When to seek professional evaluation for your child
  • Persistent avoidance of school, social events, or activities lasting 2+ weeks
  • Unexplained stomachaches or headaches with no medical cause, especially before school
  • Intense distress at separations that has not improved by age 5–6
  • Significant sleep difficulties (difficulty falling asleep, nightmares) most nights
  • Increasing reassurance-seeking that disrupts family functioning
  • Grades declining or inability to complete schoolwork due to worry or perfectionism
  • Panic episodes: racing heart, shortness of breath, feeling of doom
  • Any mention of not wanting to be alive or self-harming behaviors
Key clinical guidelines & resources

AACAP Practice Parameters (2007, updated 2020) — Recommends CBT as first-line and SSRIs as adjunctive treatment for pediatric anxiety. Screening at every well-child visit is recommended from age 8 onward.
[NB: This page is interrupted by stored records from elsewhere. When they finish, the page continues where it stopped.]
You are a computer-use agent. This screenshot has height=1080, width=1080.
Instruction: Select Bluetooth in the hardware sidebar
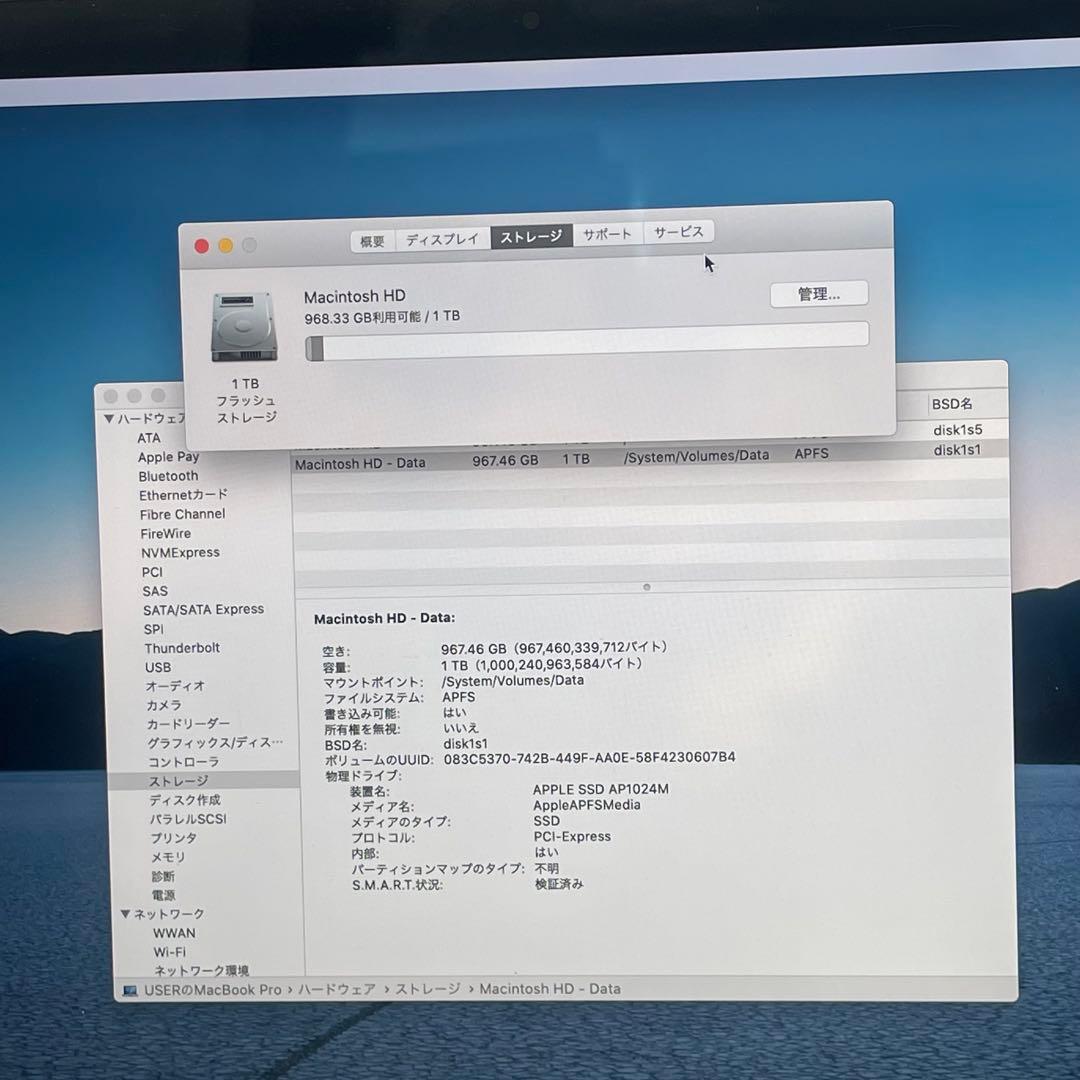[168, 476]
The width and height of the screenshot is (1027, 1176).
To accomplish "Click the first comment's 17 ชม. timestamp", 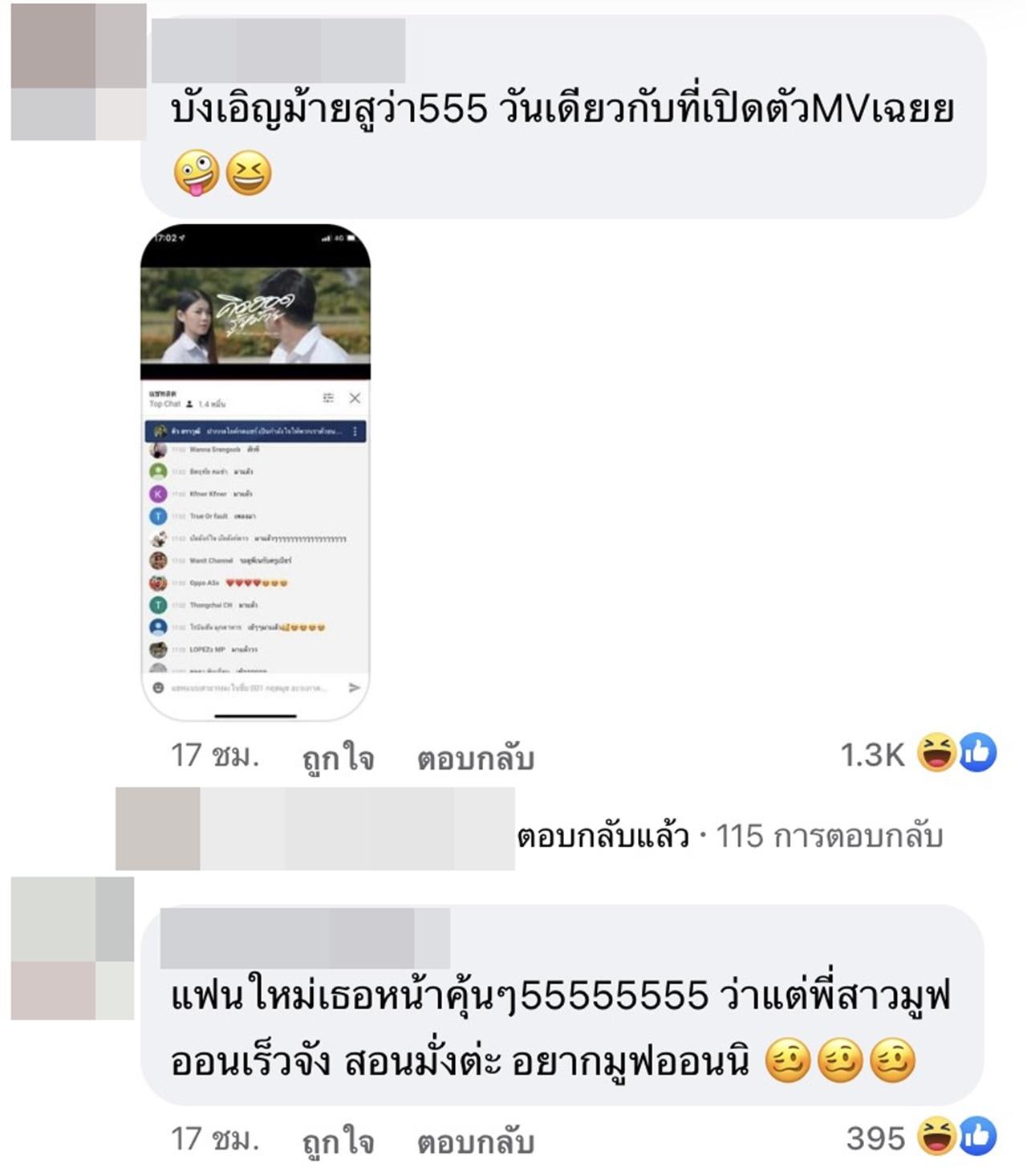I will pyautogui.click(x=215, y=755).
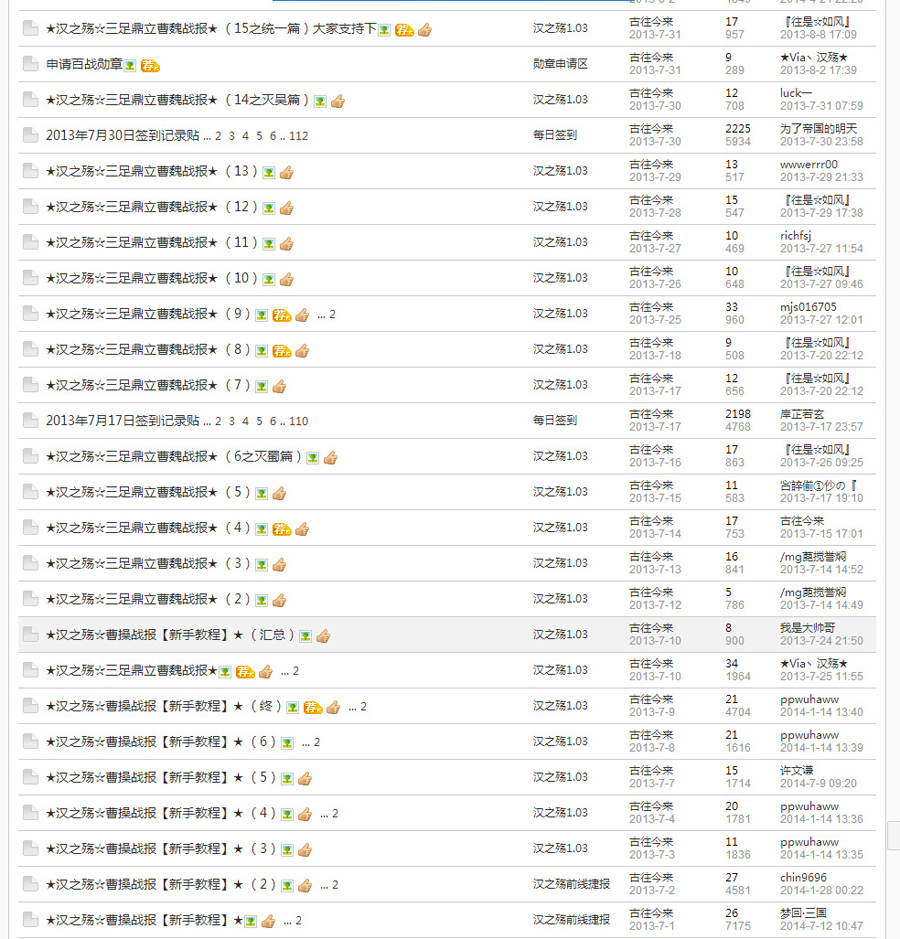
Task: Click the thumbs-up icon on the （汇总） thread
Action: (x=322, y=635)
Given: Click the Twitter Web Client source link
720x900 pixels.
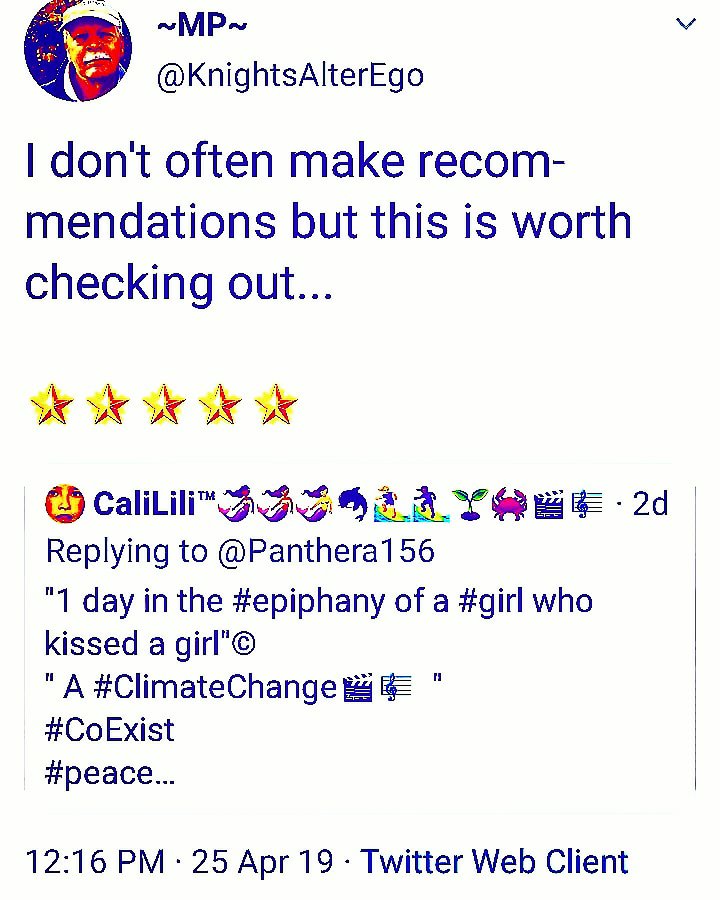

USPSTF Anxiety Screening Recommendation (2023) — Recommends screening for children and adolescents ages 8–18 without a diagnosed anxiety disorder — a landmark shift toward universal early detection in primary care.

NICE Guidelines — Anxiety Disorders in Children — Recommends guided self-help CBT as step 1, individual CBT with parental involvement as step 2, and combined medication + CBT for moderate-to-severe presentations.

SCARED Screening Tool (Birmaher et al., 1997) — A free, validated 41-item tool for children ages 8–18. Both parent and child versions available. A score of ≥25 suggests an anxiety disorder warranting clinical evaluation.

A note for parents and caregivers: An anxious child is not a "difficult" child. They are a child whose nervous system is working harder than it should have to. The earlier anxiety is recognized and treated, the better the long-term outcome — for childhood, adolescence, and the adult they will become. If something feels off, trust that instinct and ask for help.